**Stored data:**
===

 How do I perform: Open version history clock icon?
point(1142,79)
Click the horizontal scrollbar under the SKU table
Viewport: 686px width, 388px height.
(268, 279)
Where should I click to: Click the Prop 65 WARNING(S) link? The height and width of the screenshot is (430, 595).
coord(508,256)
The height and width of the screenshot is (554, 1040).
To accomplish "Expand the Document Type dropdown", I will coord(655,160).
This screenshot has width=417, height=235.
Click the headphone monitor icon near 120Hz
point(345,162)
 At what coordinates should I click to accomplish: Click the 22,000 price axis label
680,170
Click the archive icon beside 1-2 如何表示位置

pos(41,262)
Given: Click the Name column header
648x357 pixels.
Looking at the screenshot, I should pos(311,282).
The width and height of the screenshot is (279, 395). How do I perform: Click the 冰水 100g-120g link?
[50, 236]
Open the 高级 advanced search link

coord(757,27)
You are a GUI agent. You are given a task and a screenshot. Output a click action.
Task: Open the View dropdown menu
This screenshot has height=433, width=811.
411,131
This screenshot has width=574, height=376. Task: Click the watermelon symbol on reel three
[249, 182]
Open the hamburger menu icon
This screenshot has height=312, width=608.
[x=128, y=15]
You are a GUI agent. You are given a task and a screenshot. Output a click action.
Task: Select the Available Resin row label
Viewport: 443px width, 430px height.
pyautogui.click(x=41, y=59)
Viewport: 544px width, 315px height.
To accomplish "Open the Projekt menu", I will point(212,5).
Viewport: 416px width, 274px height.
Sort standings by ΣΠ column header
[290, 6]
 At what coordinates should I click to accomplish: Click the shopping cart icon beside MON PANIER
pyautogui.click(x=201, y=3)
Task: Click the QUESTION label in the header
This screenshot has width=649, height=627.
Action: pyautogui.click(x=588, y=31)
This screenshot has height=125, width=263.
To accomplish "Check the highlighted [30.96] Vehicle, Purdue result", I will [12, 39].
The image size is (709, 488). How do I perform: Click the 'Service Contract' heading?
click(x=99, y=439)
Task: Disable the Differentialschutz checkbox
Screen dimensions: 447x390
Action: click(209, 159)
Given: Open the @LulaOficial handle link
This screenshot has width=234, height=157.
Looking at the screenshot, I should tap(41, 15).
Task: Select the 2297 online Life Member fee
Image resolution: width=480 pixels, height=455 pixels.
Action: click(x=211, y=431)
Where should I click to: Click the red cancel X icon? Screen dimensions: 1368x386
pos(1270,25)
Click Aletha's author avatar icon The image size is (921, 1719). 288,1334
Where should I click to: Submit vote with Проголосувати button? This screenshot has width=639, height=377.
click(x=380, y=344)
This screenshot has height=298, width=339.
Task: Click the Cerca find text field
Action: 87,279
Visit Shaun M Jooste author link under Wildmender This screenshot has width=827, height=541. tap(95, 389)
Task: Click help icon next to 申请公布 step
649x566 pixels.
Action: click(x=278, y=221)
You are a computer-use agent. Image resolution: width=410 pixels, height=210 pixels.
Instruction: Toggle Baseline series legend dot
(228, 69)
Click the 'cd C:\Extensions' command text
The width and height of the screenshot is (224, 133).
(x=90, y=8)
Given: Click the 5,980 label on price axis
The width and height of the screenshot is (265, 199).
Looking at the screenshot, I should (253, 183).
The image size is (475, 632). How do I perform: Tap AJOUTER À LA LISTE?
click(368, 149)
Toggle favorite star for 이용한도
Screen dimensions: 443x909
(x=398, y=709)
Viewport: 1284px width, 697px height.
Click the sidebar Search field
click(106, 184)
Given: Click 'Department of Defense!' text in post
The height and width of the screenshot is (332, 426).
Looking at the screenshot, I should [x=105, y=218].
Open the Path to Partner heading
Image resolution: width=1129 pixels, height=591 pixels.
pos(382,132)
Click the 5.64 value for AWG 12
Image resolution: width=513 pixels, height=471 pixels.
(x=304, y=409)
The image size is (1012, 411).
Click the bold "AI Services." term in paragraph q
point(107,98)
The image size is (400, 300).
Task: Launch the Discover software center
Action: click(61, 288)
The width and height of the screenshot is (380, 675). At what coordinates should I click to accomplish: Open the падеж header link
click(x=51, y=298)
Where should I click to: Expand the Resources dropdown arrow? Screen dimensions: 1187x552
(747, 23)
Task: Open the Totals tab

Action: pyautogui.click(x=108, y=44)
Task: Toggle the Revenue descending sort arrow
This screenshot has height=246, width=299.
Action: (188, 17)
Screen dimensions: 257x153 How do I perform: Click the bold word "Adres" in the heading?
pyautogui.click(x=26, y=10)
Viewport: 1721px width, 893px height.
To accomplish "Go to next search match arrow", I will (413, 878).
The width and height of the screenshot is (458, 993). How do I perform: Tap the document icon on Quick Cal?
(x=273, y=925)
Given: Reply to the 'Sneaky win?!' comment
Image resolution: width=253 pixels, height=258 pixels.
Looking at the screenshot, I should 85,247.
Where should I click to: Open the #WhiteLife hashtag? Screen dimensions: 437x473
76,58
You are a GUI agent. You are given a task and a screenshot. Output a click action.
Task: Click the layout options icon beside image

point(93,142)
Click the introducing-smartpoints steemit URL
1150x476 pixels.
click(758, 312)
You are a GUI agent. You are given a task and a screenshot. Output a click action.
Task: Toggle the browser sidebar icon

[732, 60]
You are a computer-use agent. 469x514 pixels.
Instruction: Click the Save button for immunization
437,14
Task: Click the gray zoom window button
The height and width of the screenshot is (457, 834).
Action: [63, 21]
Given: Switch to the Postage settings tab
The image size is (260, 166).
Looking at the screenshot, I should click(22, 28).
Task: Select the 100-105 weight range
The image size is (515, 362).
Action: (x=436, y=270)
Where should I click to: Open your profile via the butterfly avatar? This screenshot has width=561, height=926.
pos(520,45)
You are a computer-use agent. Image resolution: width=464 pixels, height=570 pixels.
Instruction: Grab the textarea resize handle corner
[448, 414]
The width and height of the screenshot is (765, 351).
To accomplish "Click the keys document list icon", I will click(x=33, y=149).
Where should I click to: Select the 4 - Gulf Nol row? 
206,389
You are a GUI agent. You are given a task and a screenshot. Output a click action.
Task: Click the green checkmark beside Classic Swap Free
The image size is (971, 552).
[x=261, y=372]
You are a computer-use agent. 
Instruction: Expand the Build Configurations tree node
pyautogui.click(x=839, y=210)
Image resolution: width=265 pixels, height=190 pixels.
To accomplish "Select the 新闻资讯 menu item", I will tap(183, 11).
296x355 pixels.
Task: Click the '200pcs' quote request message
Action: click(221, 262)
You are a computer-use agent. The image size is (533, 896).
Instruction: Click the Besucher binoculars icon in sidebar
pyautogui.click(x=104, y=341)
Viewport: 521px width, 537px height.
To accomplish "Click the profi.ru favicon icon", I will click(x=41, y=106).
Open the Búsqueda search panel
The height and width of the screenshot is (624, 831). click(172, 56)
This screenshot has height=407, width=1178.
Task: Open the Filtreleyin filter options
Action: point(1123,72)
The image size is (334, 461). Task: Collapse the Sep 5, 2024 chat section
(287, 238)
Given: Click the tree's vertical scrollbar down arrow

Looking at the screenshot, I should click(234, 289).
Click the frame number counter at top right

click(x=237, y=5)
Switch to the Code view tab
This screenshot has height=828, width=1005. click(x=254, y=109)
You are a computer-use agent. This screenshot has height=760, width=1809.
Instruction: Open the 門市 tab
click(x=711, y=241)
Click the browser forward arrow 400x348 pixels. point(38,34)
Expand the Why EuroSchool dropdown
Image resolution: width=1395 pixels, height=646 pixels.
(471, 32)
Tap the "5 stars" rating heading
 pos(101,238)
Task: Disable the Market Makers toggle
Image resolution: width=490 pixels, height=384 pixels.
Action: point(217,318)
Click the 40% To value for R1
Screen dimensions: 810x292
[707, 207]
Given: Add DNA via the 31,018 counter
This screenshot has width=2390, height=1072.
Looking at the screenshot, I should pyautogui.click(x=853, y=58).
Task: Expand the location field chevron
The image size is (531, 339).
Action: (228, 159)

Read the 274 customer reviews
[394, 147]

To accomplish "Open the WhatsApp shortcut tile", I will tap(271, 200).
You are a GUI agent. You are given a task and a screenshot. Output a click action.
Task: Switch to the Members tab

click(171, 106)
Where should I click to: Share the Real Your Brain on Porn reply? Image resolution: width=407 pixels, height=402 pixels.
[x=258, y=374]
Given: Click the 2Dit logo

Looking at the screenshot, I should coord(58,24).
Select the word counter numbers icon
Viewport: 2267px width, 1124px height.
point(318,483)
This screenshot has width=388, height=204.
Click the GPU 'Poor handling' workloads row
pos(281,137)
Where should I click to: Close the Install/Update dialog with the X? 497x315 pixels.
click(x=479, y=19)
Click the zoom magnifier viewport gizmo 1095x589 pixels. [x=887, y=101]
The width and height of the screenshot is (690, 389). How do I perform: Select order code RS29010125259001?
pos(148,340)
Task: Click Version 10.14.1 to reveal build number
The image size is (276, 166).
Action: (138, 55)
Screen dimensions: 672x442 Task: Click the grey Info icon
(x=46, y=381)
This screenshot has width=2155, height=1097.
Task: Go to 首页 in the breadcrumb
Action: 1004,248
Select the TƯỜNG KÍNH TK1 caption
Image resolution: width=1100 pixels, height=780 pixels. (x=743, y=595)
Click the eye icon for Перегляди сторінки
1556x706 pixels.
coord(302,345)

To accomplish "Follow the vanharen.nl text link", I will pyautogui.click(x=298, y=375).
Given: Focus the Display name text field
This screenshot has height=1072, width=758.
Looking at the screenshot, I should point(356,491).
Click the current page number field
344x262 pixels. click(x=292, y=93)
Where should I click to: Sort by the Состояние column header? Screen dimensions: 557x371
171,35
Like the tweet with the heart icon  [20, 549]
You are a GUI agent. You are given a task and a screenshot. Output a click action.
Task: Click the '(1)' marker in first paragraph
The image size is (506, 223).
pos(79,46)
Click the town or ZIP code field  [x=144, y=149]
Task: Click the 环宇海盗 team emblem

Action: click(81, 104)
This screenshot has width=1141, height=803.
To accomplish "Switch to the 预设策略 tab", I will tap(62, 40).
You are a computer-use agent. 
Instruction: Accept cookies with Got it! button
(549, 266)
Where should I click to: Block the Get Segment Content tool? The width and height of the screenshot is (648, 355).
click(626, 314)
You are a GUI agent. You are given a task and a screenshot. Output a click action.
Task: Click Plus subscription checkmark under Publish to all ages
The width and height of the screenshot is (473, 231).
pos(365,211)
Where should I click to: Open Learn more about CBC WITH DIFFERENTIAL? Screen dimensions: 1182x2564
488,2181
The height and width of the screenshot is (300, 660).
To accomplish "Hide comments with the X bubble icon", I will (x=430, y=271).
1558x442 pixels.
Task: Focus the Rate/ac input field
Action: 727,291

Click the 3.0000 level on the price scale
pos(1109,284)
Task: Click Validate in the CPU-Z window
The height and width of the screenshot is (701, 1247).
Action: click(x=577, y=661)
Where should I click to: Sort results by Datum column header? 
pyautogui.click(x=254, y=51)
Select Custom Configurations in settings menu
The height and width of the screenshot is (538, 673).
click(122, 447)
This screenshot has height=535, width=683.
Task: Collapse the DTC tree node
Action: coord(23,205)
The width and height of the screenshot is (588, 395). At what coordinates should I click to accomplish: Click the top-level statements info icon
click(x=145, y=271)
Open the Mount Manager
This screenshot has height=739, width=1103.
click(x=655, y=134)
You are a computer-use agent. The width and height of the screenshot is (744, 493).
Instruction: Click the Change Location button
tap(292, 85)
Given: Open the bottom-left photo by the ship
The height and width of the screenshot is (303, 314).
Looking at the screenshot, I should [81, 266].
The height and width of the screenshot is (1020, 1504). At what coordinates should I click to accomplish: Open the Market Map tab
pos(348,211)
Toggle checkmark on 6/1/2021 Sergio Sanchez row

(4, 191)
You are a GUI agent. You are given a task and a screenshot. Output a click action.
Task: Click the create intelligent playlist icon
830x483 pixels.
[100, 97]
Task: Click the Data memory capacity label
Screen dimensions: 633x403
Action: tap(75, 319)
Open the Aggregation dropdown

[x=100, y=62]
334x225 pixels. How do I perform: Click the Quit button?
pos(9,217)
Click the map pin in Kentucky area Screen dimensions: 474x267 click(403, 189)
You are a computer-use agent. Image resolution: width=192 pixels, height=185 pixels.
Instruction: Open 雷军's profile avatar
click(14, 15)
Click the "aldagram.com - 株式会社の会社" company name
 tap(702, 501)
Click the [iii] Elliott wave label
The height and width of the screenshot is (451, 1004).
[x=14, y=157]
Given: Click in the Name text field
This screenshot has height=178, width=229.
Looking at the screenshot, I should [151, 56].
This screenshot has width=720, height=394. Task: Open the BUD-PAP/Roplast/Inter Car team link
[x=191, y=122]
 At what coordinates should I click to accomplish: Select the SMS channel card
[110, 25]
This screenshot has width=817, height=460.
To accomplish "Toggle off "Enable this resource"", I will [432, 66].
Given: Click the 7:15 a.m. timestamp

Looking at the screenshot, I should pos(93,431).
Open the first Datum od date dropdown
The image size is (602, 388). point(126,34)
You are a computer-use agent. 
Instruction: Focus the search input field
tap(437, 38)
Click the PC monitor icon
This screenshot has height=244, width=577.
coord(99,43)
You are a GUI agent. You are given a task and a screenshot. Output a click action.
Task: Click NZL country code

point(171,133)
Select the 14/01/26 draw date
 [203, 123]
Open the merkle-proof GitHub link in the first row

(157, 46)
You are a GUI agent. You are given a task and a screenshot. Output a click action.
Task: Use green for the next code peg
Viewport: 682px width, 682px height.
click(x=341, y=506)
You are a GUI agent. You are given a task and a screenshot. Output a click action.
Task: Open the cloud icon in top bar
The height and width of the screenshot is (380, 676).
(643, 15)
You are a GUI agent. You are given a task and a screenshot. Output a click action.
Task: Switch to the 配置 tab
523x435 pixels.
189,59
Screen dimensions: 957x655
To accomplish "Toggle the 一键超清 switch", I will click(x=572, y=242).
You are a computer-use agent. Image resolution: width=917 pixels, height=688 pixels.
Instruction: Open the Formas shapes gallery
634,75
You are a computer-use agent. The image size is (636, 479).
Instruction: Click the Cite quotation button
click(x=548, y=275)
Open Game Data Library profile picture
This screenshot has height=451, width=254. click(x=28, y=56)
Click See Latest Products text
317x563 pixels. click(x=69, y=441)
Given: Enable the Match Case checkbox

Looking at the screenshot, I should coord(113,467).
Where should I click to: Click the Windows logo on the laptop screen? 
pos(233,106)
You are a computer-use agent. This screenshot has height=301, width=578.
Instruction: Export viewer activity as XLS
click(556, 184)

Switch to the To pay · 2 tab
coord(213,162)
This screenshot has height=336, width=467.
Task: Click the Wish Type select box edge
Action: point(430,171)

===

**Activity:** Reproduce every line of the entries above, unchanged, from the very first one down to and including the line containing "Given: Click the Name column header".

**Response for this exercise:**
 How do I perform: Open version history clock icon?
point(1142,79)
Click the horizontal scrollbar under the SKU table
Viewport: 686px width, 388px height.
(268, 279)
Where should I click to: Click the Prop 65 WARNING(S) link? The height and width of the screenshot is (430, 595).
coord(508,256)
The height and width of the screenshot is (554, 1040).
To accomplish "Expand the Document Type dropdown", I will coord(655,160).
This screenshot has width=417, height=235.
Click the headphone monitor icon near 120Hz
point(345,162)
 At what coordinates should I click to accomplish: Click the 22,000 price axis label
680,170
Click the archive icon beside 1-2 如何表示位置

pos(41,262)
Given: Click the Name column header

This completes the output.